Exercise data:
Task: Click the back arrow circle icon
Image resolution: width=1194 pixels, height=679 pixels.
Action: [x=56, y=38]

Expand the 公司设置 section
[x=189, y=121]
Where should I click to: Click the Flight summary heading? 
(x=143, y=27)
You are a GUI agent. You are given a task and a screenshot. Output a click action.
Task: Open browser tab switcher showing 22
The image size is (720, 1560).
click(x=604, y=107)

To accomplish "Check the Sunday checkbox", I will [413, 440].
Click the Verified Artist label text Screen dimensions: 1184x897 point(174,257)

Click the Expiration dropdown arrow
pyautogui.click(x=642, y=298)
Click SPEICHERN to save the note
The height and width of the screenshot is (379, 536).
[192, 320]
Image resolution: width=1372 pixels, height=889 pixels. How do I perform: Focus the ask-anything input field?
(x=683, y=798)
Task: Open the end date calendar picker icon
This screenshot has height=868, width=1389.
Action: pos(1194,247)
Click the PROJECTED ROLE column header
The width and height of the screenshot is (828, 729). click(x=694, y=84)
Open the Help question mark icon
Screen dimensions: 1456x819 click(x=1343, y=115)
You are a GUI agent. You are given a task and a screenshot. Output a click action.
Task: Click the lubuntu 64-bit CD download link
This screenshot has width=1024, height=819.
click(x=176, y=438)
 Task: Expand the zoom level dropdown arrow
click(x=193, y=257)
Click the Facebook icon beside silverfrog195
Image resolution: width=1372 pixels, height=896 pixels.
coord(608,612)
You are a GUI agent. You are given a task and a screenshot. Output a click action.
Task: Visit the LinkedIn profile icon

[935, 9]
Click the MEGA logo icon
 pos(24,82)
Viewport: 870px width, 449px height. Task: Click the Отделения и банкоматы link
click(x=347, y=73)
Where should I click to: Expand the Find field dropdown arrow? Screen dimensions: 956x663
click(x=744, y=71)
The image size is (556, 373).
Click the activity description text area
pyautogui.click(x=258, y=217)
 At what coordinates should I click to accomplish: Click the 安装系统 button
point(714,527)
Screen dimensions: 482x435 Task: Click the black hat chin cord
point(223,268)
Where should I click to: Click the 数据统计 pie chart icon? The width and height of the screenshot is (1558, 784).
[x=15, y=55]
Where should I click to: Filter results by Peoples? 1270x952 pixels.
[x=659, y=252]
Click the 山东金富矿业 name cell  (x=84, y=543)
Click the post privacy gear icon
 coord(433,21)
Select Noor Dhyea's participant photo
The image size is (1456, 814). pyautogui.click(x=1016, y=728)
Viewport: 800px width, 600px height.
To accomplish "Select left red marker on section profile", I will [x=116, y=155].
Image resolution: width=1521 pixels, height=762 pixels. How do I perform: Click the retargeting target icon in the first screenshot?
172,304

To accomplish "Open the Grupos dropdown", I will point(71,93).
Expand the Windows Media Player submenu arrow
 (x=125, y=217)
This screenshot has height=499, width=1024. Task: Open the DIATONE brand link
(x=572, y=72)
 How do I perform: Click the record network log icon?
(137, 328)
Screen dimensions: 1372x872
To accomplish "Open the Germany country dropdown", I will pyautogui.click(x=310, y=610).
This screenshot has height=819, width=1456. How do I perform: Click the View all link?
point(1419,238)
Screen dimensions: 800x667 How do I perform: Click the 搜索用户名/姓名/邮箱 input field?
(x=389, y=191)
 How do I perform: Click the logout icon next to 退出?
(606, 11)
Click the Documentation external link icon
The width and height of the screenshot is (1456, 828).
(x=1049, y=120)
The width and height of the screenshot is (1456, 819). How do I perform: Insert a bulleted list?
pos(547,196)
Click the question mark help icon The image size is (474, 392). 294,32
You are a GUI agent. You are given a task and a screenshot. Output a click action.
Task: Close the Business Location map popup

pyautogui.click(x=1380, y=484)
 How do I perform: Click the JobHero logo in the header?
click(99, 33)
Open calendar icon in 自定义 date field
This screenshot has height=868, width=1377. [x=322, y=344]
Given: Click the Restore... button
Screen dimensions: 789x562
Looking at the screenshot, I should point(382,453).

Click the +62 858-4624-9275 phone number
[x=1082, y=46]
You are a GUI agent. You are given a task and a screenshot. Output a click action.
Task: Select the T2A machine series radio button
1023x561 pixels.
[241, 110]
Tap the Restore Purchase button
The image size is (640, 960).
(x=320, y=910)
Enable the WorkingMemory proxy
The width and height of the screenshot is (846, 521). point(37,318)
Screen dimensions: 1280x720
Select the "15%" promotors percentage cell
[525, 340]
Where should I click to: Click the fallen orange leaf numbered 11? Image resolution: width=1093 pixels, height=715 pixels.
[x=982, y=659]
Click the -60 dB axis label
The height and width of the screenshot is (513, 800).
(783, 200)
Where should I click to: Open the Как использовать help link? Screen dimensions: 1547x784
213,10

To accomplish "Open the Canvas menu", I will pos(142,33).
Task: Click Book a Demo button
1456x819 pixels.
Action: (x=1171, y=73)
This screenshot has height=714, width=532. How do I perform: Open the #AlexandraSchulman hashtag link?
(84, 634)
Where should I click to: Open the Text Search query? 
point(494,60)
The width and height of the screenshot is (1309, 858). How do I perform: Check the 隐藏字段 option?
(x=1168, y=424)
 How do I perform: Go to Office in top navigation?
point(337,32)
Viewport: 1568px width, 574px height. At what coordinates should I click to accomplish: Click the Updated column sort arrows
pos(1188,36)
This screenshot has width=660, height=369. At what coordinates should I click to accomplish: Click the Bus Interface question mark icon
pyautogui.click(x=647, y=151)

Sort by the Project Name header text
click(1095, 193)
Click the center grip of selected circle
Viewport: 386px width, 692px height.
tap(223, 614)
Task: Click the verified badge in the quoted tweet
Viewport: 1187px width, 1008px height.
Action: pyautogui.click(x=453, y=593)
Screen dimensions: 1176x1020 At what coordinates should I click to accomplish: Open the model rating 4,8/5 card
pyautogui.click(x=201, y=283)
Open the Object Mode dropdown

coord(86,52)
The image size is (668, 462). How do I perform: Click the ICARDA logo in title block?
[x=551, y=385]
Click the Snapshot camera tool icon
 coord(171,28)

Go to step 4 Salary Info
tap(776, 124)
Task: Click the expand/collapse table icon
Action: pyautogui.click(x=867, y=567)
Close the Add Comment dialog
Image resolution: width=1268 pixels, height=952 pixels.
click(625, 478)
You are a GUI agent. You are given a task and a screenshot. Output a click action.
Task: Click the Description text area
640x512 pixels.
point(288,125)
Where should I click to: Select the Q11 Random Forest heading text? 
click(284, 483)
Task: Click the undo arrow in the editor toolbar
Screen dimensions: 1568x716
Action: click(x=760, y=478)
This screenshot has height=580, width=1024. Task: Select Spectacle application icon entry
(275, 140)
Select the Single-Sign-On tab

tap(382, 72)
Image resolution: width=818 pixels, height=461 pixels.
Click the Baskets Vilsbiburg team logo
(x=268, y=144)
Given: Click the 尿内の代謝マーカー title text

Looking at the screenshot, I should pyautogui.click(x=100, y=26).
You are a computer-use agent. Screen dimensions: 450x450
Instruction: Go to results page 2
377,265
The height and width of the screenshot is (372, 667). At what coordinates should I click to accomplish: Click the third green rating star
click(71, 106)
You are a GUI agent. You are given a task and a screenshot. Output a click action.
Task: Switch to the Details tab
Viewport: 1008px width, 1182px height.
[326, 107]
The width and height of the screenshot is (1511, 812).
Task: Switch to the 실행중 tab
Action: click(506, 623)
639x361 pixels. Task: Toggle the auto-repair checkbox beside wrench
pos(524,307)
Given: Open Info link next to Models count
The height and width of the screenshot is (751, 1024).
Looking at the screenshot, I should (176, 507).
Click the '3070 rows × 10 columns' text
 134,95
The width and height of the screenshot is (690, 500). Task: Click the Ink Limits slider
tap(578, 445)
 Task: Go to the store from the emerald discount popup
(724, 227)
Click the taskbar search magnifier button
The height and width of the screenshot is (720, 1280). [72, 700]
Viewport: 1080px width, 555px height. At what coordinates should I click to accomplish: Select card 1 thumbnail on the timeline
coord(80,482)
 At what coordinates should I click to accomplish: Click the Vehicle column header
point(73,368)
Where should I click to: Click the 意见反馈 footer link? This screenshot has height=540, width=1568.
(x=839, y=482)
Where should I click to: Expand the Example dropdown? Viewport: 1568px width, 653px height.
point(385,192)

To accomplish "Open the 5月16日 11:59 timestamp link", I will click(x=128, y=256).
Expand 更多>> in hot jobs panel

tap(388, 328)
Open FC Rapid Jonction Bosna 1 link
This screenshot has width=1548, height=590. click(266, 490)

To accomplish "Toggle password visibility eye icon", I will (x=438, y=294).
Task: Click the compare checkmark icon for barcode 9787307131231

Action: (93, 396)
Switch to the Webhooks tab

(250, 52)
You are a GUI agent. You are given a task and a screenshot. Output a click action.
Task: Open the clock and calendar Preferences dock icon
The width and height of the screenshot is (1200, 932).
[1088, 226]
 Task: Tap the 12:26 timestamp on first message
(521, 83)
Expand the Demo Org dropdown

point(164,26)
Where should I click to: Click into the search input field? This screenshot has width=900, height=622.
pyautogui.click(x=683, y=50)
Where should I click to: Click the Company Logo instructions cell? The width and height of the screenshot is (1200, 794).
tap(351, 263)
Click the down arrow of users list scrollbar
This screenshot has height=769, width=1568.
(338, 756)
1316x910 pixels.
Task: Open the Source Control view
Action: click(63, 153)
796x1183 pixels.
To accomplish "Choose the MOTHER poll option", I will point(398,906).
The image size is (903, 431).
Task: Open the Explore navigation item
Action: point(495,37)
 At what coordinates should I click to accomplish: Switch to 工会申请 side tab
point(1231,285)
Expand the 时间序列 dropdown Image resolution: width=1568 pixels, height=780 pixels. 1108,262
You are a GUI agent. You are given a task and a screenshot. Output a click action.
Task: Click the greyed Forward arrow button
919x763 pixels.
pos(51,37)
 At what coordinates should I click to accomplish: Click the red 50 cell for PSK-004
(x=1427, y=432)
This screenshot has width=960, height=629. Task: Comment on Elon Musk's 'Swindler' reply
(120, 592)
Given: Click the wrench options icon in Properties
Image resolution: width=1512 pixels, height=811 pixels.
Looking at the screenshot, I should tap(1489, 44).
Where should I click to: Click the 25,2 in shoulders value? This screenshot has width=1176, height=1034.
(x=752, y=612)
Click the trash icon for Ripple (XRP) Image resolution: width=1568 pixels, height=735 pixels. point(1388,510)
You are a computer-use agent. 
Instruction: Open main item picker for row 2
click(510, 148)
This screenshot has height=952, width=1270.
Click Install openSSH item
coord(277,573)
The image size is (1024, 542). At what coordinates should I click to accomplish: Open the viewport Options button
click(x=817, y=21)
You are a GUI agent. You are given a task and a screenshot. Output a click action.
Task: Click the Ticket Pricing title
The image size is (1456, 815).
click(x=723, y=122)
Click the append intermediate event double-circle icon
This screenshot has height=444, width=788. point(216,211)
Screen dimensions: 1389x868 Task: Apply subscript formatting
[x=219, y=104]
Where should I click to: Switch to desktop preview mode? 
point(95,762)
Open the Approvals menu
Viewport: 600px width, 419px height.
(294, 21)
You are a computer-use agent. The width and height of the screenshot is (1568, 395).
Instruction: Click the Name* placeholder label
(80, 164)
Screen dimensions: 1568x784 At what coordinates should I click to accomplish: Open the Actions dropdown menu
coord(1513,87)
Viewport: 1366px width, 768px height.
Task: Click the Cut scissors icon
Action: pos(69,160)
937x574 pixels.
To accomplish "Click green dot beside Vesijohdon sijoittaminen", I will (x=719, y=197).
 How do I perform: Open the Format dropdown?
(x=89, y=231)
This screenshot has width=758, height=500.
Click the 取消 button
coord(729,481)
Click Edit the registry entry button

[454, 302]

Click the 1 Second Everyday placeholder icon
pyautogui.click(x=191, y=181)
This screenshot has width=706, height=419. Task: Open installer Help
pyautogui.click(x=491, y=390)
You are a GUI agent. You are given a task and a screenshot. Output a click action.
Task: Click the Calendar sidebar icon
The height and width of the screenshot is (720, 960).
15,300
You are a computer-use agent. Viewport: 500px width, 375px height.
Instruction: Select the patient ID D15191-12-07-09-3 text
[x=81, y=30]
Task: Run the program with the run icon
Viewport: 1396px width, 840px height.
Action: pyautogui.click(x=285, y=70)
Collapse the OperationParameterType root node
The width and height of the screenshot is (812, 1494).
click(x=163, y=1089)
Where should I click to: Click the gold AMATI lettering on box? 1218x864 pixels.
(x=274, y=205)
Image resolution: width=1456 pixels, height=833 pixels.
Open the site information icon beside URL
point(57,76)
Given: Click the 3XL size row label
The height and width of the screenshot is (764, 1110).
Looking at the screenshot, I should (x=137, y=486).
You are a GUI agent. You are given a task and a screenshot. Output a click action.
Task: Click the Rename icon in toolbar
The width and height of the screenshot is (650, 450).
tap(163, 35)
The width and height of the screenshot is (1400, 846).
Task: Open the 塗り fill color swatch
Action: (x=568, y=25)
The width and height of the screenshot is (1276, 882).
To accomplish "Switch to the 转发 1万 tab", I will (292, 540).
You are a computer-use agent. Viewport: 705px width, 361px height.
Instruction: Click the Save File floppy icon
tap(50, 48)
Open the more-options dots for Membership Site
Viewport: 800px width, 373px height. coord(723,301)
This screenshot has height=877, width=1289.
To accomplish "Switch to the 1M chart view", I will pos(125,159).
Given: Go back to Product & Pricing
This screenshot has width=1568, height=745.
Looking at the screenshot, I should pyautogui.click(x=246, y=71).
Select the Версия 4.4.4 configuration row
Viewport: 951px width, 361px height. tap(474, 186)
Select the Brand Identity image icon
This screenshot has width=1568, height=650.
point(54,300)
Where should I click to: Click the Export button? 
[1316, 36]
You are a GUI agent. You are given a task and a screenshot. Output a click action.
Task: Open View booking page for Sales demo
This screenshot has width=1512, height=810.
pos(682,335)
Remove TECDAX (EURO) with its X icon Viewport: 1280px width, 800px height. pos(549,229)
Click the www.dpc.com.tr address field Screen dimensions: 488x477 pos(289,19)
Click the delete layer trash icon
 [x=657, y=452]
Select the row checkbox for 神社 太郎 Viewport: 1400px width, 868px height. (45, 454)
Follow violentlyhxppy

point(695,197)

Exercise description:
Copy the records from the start through the line containing "(x=683, y=798)", keeping every line identical.

Task solution:
Task: Click the back arrow circle icon
Image resolution: width=1194 pixels, height=679 pixels.
Action: [x=56, y=38]

Expand the 公司设置 section
[x=189, y=121]
Where should I click to: Click the Flight summary heading? 
(x=143, y=27)
You are a GUI agent. You are given a task and a screenshot. Output a click action.
Task: Open browser tab switcher showing 22
The image size is (720, 1560).
click(x=604, y=107)

To accomplish "Check the Sunday checkbox", I will [413, 440].
Click the Verified Artist label text Screen dimensions: 1184x897 point(174,257)

Click the Expiration dropdown arrow
pyautogui.click(x=642, y=298)
Click SPEICHERN to save the note
The height and width of the screenshot is (379, 536).
[192, 320]
Image resolution: width=1372 pixels, height=889 pixels. How do I perform: Focus the ask-anything input field?
(x=683, y=798)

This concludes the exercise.